The word cognition refers to every kind of mental process that involves knowledge or thinking. Cognitive psychology is the branch of experimental psychology that deals with mental processes, such as perception, language comprehension, or skilled movement. All of these involve internal representation. The phrase "internal representation" includes all our knowledge of the world, including emotional knowledge and social knowledge: knowledge of ourselves, our bodies and minds, and those of other people. Roger Schank, an influential cognitive scientist, said simply, "We have in our minds a model of the world" (Schank, 1983).
We take the world inside us in order to participate in it. Just as the musical person can literally "play" a familiar song within imagination, athletes can imagine complex motor movements, other people can imagine moving around a familiar environment, and about 97% of us can generate pictures or images in our minds. Cognitive psychology makes it clear the human brain is the ultimate synthesizer.
The late 1970s witnessed the emergence of a new discipline called cognitive science, a combination of all the specialties dealing with intelligent information processing, notably including cognitive psychology, artificial intelligence, and linguistics.
Cognitive scientists are interested in both the software (the logic and information processing) and the hardware (brain mechanisms) of human cognition. Cognitive neuroscientists combine investigation of brain processes and cognitive psychology. Brain scanning technologies gave a boost to cognitive neuroscience in the 1990s, and brain scanning seems to be everywhere in the 2000s. Many universities are adding brain scanners (which are typically very expensive) to their laboratory facilities, and hardly a week goes by without a news story about some psychological process (humor, fear, religious feeling) being related to activity in brain areas. Still, we have barely started down the path of understanding cognitive science. Perhaps one day we will look back upon this era as the opening steps of a very long journey toward understanding the workings of the mind.
How this chapter is organized
We start with visual scene analysis, an approach to visual perception pioneered by Artificial Intelligence (AI) researchers at MIT. It establishes a theme that recurs throughout the chapter: that cognitive products are assembled in an atmosphere of constraints in a process resembling problem solving. We also discuss mental imagery in the section on visual perception and review evidence for at least two types of human imagery.
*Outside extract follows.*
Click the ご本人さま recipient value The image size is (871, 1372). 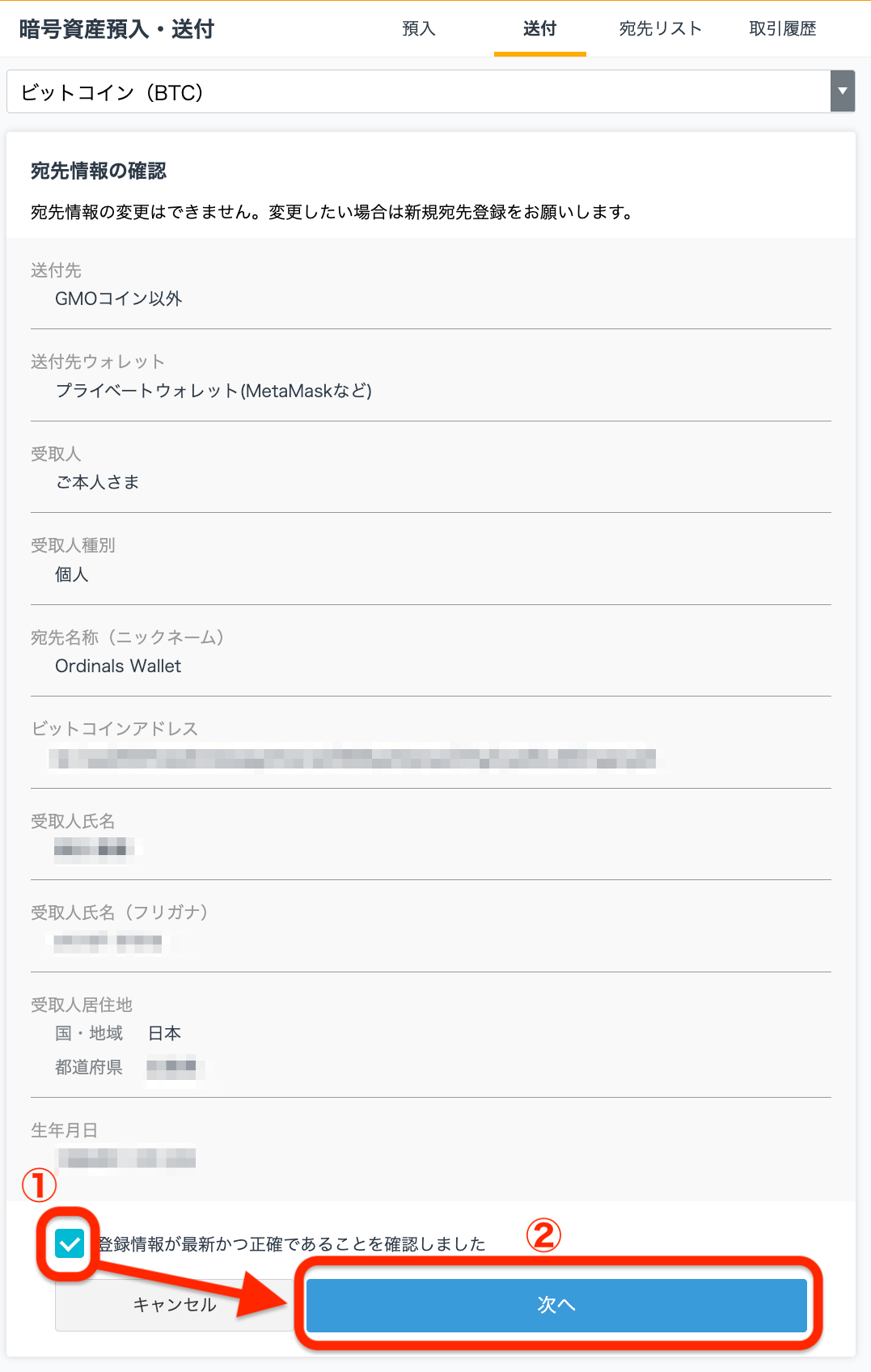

The second section of the chapter discusses language. We review the stages of language development in humans, then we examine the problem of language comprehension, which turns out to bear a fundamental resemblance to the problem of visual scene analysis. Motor activity, the focus of the third section, is not something most people associate with cognition. But it follows the same pattern as other cognitive activities. It is creative, it is based on schemata, it can be conscious or unconscious, it can be represented in imagination.
Finally, in the fourth section, we discuss thinking and problem solving. We review computer simulations of problem solving, from the general problem solver (GPS) to expert systems, to SOAR, a program that attempts to combine the earlier approaches.
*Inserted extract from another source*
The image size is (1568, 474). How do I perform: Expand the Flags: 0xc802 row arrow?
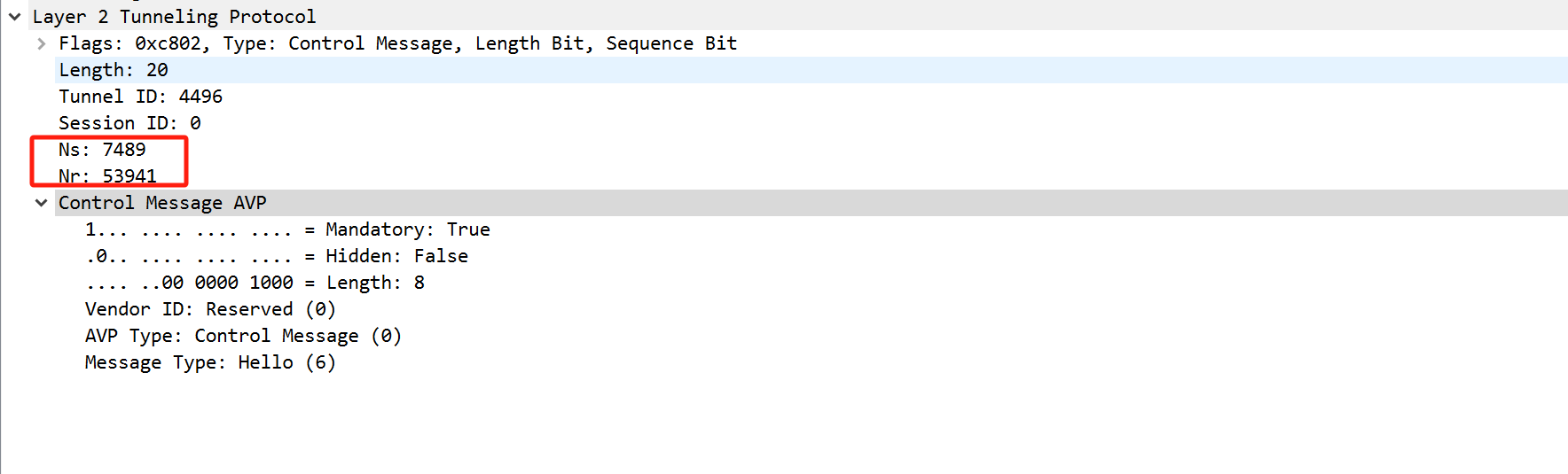click(42, 43)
Related topics in other chapters
Chapter 1 (Psychology and Science) describes the earliest work on mind and consciousness, as well as the cognitive revolution in the 1970s. Chapter 3 (States of Consciousness) begins with a discussion of conscious and unconscious processing, the concept of attention, and Neisser's proposal for two modes of consciousness. Chapter 4 (Senses and Perception) presents gestalt psychology, size constancy, and depth perception in the visual system. Chapter 6 (Memory) is entirely devoted to a subdivision of cognitive psychology. Chapter 8 (Animal Behavior and Cognition) includes research on cognitive processes of animals. Chapter 9 (Motivation and Emotion) includes a section on cognitive motives, Chapter 10 (Development) contains a section on cognitive development in children, and Chapter 15 (Social Psychology) features a section on Social Cognition.